Lecce - Juve, les déclarations
Voici les déclarations d'après match, Lecce - Juventus:
Giovanni Cobolli Gigli:
"Une belle victoire, sur un terrain difficile, obtenue avec une grande détermination. Camoranesi m'a beaucoup plu, mais je voudrais faire les éloges de tous les garçons. Venitucci et Bianco font quarante ans à eux deux.
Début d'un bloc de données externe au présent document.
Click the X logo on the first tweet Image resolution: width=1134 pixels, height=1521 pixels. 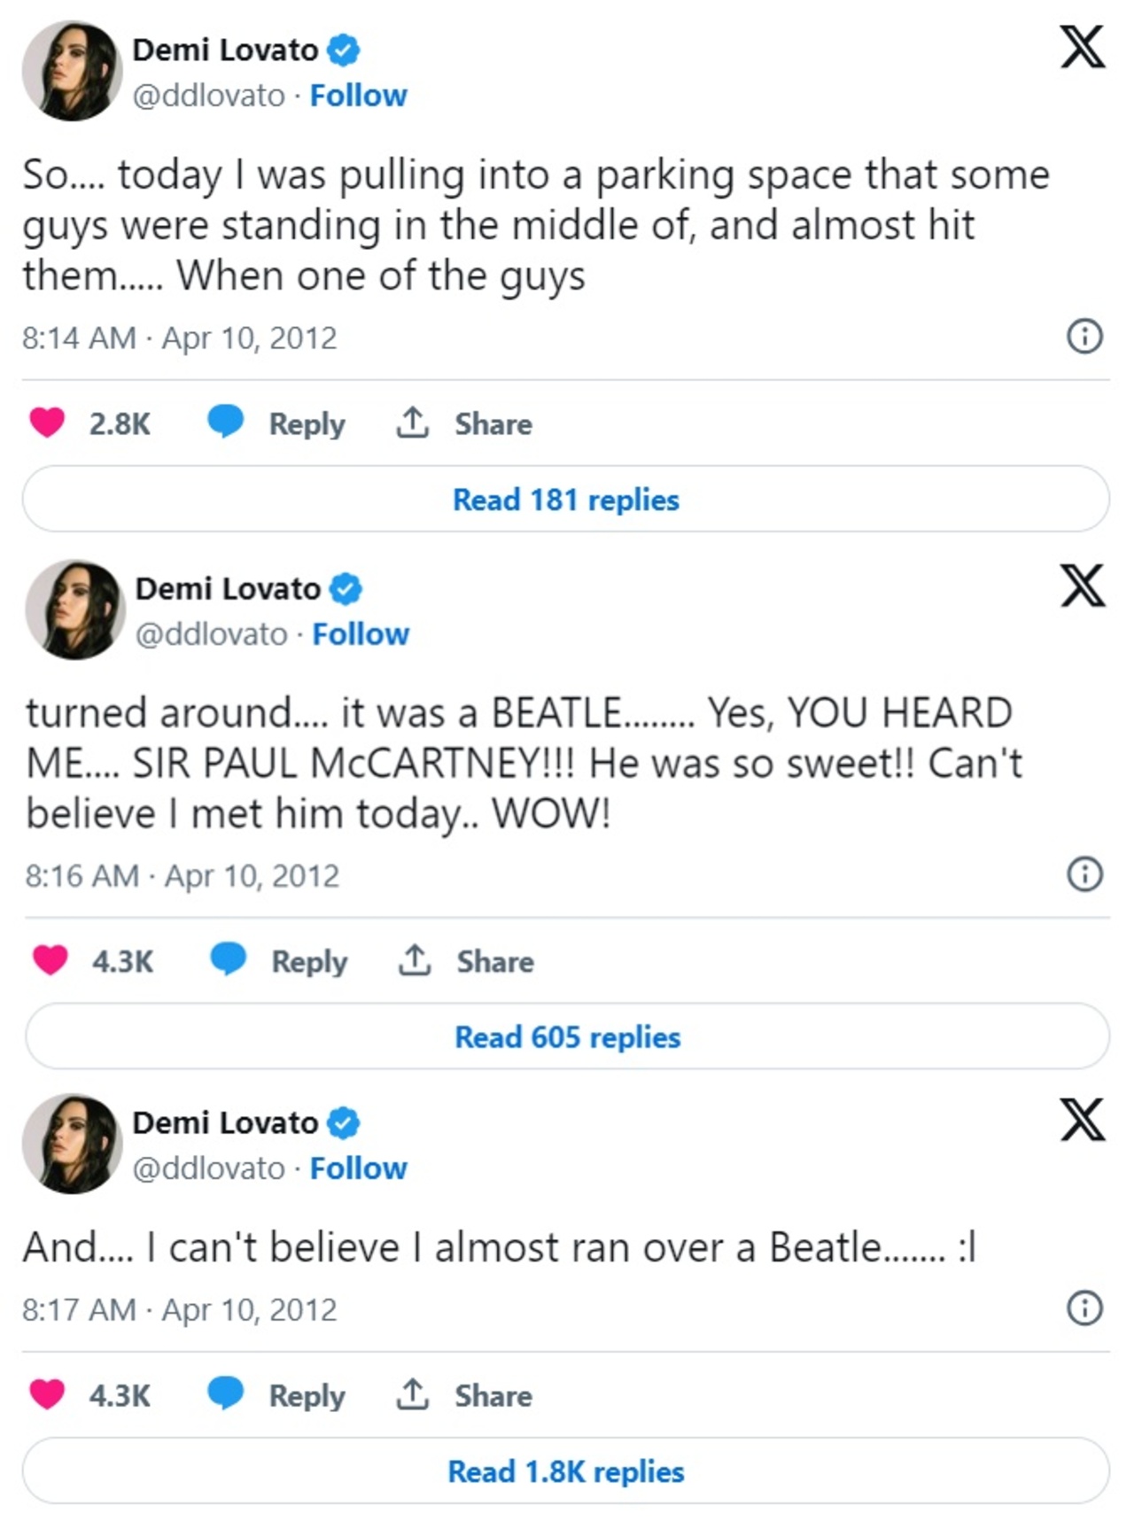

C'est la preuve que la Juve a une bonne réparation entre grands champions et grands talents. Après avoir gagné à Lecce, nous allons de l'avant et nous nous concentrons sur Rimini. Il nous faut encore des points pour aller en série A, mais en attendant la société pense déjà à comment construire une grande équipe, compétitive et victorieuse."
Dario Venitucci:
"Ce fut une grande émotion. J'ai appris aujourd'hui que j'allais débuter le match. C'est un rêve qui s'est réalisé pour moi. Au début, j'ai un peu souffert à cause du rythme élevé, j'ai mal commencé en manquant mon premier ballon, mais je suis resté tranquille."
Raffaele Bianco:
"J'étais serein car je savais ce que j'avais à faire. L'entraineur m'a demandé de presser le porteur de balle, je crois avoir accompli mon devoir."
Didier Deschamps:
"Ce n'était pas facile de préparer ce match. Puis Paro s'est fait mal juste avant le coup d'envoi et nous avons donc dû faire sans un autre milieu de terrain, aggravant ainsi notre situation. Tout le monde s'est toutefois mis au service de l'équipe. Camoranesi a été important mais il avait déjà prouvé dans le passé qu'il était toujours là dans les moments difficiles pour l'équipe. Il traverse actuellement une période positive. Au sujet de Trézéguet. Il n'est pas dans une grande forme physique, il a joué deux matchs en quatre jours, il y en a un autre mardi et, après avoir parlé avec lui, j'ai décidé de ne pas lui faire débuter le match. Ainsi il sera à 100% mardi.
Mauro Camoranesi:
"Il m'arrive parfois de tirer au but, ça m'a porté chance aujourd'hui. Nous avons joué un grand match contre une des formations les plus en forme du moment. Nous avons surtout été bons en seconde période lorsqu'ils ont été contraints à attaquer, en nous laissant ainsi quelques espaces derrière. Sur la fin, nous avons eu une baisse de régime, nous nous sommes limités à les attendre mais nous n'avons pas couru de grands risques."